Cut it fresh and give them pieces of it..Or throw it in your tank and watch the carnage...But get the clean up crew ready to go...


----------



## RhomZilla (Feb 12, 2003)

Depending on what size your Ps are compared to the trout (since they do get huge), I say go for it. Just dont put a huge one in there and end up stressing your Ps. Dont feed 'em a dead on either unless its cut up already into different pieces.


----------



## Black-Phoenix (Oct 21, 2003)

dude why would you wanna wast a tasty fish like trout on your Ps?....even though i'm shure they would love it


----------



## blastinonfoos (Jul 17, 2003)

i dont know how you could use a Live trout in a P tank. if they dont get eaten within 10 min, they'll proly die from the temp of the tank. and how do u take a live trout home anyway?

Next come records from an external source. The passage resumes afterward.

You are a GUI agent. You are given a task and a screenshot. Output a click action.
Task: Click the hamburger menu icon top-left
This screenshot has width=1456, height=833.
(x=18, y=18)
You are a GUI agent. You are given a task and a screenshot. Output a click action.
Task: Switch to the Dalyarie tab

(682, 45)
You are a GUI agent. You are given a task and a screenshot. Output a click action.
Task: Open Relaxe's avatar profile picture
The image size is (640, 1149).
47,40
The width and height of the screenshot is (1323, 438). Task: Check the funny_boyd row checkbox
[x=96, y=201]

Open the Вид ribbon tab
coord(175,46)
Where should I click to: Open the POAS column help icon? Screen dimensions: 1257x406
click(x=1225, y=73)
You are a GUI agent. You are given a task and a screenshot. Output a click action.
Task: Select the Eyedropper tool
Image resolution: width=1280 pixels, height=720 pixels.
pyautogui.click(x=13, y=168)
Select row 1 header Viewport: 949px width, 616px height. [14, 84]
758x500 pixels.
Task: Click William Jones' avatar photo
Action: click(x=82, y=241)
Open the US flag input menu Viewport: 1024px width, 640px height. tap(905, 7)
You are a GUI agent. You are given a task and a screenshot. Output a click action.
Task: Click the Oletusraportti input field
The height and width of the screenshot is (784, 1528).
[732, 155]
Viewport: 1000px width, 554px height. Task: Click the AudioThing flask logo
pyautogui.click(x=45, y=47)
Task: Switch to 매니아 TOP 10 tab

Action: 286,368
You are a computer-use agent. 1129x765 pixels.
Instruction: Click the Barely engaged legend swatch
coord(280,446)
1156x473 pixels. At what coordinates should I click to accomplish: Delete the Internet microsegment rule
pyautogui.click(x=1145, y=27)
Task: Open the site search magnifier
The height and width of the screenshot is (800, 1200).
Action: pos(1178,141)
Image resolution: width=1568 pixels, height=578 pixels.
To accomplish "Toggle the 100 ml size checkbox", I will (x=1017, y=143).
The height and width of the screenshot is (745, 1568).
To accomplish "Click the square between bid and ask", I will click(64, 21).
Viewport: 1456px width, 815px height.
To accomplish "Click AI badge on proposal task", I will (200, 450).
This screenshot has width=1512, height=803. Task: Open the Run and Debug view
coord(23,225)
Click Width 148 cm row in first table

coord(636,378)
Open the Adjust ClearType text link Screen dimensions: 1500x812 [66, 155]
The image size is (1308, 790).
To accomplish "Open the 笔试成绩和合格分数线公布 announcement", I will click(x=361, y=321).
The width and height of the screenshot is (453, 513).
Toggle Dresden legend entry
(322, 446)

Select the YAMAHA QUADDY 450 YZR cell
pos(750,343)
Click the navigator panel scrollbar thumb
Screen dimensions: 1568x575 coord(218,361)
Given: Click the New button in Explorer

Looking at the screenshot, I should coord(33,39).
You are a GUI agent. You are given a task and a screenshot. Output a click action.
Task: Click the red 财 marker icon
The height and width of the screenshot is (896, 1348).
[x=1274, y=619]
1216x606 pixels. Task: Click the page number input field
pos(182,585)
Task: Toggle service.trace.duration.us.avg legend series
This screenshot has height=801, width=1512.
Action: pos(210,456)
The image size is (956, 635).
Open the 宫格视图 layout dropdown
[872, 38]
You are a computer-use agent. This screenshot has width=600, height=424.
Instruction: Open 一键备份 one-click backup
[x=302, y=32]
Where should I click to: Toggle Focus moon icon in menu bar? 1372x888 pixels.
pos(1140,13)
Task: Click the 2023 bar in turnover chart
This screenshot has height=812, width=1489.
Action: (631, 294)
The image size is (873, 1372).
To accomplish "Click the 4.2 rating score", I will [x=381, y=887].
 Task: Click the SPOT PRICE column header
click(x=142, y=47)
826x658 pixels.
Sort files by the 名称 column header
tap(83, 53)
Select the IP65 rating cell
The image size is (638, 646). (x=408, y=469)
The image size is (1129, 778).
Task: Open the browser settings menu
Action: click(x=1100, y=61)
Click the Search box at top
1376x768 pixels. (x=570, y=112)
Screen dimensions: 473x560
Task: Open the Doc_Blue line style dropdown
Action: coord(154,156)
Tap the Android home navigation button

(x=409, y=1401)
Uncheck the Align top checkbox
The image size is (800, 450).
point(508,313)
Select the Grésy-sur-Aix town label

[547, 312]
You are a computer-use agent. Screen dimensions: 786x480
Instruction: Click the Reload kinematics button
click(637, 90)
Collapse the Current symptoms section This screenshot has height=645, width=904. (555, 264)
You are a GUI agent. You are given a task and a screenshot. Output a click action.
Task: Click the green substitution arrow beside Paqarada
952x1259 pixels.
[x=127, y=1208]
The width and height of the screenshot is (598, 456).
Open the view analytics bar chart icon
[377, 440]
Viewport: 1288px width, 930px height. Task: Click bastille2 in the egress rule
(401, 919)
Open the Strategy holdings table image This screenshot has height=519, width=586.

if you are a fisherman, you know what i mean. trout are delicate fish


----------



## akio525 (Sep 4, 2003)

Wouldnt it be risky to throw a non quarantined fish in to feed your p's? especially one caught in the wild.


----------



## mantis (May 16, 2003)

blastinonfoos said:


> if they dont get eaten within 10 min, they'll proly die from the temp of the tank.


 yup :nod:


----------



## anstey (Oct 9, 2003)

> i dont know how you could use a Live trout in a P tank. if they dont get eaten within 10 min, they'll proly die from the temp of the tank. and how do u take a live trout home anyway?
> 
> if you are a fisherman, you know what i mean. trout are delicate fish.
> 
> ...


----------



## hgsmitty (Oct 10, 2003)

The cool thing about trout is they are very high grade of fish food and good for the fish as far as growth rates. I my self fish 24-7 and have found by reading and fish that where every there is truot you will find big ass bass. Bass like them because they grow very fast by eating them, seen tons of monsters that have been raised on nothing but trout. My self i'd feed it to them but cut it up it will be cleaner that way. Good Luck.


----------



## blastinonfoos (Jul 17, 2003)

hgsmitty said:


> The cool thing about trout is they are very high grade of fish food and good for the fish as far as growth rates. I my self fish 24-7 and have found by reading and fish that where every there is truot you will find big ass bass. Bass like them because they grow very fast by eating them, seen tons of monsters that have been raised on nothing but trout. My self i'd feed it to them but cut it up it will be cleaner that way. Good Luck.


 off the subject.. but have you ever caught a trout at sunrise... and suddenly see a huge ass bass attack the trout that's on your hook? that right there is lovely.


----------



## newtoblackrhoms (Oct 31, 2003)

i fed my reds a bluegill earlier and they had him ate up in about 1 minute ,only thing left was the head , just took the net and scooped it out!


----------